Néan­moins, car il y a sou­vent un « mais » lorsqu’une tech­nolo­gie paraît trop belle, l’utilisation du sys­tème CRISPR-Cas9 pose de sérieux prob­lèmes éthiques. Par exem­ple, le chercheur chi­nois He Jiankui est à l’origine d’une tem­pête médi­a­tique. Il a en effet implan­té des embryons dont l’ADN avait été mod­i­fié avec la tech­nolo­gie CRISPR-Cas9. Une femme a ain­si don­né nais­sance en octo­bre 2018 à des jumelles qui sont cen­sées être immu­nisées con­tre le virus du sida. Même si le but recher­ché par ce sci­en­tifique est évidem­ment noble, il ouvre la porte à des dérives. La com­mu­nauté sci­en­tifique s’est man­i­festée, car de telles pra­tiques sont inter­dites, y com­pris en Chine. C’est d’ailleurs pour cela qu’il a été licen­cié par son uni­ver­sité, la South­ern Uni­ver­si­ty of Sci­ence and Tech­nol­o­gy (SUSTech) à Shen­zhen en jan­vi­er 2019.

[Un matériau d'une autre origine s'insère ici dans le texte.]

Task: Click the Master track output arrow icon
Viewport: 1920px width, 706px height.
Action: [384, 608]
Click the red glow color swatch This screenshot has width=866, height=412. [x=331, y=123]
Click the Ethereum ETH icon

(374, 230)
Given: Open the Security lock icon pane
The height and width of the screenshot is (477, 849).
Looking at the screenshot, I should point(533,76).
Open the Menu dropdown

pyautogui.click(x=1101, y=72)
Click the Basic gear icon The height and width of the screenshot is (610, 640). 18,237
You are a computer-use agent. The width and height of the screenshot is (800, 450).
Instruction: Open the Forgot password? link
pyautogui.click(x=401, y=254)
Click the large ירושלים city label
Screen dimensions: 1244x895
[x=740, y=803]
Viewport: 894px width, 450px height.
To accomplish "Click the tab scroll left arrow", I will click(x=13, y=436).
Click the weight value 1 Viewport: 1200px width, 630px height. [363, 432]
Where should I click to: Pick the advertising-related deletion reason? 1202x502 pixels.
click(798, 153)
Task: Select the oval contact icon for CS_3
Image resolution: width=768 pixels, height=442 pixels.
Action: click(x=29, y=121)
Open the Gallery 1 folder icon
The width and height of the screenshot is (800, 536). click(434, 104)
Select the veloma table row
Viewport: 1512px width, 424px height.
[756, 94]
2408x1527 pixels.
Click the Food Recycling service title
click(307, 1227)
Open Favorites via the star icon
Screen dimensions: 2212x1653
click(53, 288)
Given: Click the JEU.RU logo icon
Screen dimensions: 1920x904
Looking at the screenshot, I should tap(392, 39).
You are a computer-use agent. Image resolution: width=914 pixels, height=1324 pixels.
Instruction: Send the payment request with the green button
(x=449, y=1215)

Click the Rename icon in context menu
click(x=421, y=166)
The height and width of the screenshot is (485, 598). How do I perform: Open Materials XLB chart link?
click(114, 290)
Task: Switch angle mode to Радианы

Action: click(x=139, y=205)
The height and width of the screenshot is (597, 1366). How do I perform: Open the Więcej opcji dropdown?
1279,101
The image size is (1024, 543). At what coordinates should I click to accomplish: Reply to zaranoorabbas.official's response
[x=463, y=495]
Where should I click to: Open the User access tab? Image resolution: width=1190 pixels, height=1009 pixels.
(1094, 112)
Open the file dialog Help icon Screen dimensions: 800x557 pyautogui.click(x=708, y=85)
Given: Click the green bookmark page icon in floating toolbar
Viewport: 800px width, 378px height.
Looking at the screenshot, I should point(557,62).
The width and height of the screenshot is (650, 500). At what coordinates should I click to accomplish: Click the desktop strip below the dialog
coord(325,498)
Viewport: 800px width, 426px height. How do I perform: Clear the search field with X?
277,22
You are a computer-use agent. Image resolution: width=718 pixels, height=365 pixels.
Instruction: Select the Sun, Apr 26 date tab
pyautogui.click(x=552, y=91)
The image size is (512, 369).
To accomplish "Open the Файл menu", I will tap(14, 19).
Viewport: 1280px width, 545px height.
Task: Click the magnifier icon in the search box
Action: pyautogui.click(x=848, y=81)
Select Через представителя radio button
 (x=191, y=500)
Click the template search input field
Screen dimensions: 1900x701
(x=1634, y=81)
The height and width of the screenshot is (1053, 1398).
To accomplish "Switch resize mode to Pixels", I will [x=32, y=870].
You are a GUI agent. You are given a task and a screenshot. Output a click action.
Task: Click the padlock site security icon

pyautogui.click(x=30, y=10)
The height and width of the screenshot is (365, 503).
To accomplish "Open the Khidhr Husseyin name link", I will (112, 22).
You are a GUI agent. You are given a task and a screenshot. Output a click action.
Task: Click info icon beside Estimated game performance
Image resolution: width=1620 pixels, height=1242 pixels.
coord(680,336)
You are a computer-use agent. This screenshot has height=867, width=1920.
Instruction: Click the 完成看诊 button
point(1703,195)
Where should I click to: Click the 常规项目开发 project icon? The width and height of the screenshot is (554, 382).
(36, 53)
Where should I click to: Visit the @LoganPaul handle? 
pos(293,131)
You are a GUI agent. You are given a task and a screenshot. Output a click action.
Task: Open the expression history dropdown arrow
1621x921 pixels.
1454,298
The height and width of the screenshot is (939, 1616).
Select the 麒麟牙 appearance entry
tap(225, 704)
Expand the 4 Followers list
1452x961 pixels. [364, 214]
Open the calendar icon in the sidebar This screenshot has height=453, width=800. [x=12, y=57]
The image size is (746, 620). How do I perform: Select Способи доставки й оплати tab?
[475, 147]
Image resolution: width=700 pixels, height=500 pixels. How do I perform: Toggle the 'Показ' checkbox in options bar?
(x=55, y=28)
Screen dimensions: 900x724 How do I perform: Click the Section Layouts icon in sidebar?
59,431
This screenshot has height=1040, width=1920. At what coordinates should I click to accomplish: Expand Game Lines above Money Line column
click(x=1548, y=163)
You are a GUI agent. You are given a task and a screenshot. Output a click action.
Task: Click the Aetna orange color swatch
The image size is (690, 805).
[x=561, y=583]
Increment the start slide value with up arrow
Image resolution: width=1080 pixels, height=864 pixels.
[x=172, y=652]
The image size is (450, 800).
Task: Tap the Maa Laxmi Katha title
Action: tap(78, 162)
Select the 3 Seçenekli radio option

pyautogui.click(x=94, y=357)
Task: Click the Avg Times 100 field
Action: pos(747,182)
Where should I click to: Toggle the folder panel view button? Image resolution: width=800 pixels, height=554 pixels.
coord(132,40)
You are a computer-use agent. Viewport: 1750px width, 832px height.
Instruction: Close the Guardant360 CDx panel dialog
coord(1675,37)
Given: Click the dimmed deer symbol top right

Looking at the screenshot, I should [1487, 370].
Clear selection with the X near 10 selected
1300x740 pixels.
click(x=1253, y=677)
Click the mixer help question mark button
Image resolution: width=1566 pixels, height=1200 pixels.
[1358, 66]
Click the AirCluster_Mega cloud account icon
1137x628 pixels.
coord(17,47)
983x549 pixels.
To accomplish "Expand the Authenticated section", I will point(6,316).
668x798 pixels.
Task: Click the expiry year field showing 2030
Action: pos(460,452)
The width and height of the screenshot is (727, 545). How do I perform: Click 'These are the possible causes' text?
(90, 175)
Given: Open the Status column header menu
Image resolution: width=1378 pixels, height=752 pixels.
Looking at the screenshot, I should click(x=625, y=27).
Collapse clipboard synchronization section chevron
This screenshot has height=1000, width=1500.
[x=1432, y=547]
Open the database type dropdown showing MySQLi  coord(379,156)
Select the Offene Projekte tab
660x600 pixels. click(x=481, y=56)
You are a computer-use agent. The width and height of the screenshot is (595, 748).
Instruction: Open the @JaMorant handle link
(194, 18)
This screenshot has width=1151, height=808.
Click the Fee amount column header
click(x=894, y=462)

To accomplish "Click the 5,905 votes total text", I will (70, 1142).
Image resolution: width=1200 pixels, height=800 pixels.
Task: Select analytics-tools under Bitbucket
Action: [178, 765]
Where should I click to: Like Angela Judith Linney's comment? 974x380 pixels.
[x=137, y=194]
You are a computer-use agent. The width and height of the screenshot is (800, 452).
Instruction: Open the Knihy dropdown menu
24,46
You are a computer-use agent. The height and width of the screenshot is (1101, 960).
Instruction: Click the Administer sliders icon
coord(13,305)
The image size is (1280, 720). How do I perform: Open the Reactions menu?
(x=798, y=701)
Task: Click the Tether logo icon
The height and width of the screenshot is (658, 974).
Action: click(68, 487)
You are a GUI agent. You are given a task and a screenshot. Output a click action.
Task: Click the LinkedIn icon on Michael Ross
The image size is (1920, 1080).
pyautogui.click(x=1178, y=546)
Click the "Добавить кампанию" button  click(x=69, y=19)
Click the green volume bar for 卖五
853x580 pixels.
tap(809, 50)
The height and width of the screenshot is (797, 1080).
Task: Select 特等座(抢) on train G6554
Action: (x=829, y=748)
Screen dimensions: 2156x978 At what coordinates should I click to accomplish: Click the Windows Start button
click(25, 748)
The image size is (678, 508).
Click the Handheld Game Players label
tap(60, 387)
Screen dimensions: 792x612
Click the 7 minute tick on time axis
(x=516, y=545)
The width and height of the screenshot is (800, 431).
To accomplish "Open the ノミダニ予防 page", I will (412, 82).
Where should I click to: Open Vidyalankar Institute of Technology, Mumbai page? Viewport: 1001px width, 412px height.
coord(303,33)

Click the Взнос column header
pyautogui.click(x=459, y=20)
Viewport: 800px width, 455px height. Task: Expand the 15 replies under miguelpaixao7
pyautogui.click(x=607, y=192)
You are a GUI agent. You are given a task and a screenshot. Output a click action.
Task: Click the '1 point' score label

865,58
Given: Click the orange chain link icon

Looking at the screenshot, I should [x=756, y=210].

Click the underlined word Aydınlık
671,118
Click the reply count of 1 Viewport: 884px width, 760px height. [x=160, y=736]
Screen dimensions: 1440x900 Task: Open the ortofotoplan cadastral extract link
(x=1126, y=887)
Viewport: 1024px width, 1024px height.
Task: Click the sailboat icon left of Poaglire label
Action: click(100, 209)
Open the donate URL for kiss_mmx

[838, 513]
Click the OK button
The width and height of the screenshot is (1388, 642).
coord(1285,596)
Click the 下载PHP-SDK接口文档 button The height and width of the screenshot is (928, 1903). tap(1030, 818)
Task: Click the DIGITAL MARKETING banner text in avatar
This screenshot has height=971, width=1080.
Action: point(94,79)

La machine est main­tenant lancée et il sem­ble impens­able que le sys­tème CRISPR-Cas9 ne puisse pas être util­isé sur des êtres humains, et non pas des embryons, dans le futur. Comme pour l’énergie atom­ique, il fau­dra savoir l’utiliser à bon escient…


REPÈRES

CRISPR-Cas9 (pour Clus­tered Reg­u­lar­ly Inter­spaced Short Palin­dromic Repeats asso­ci­at­ed pro­tein 9) est une tech­nolo­gie biochim­ique, aus­si appelée ciseau molécu­laire, qui per­met d’ajouter, mod­i­fi­er ou sup­primer des gènes sur demande.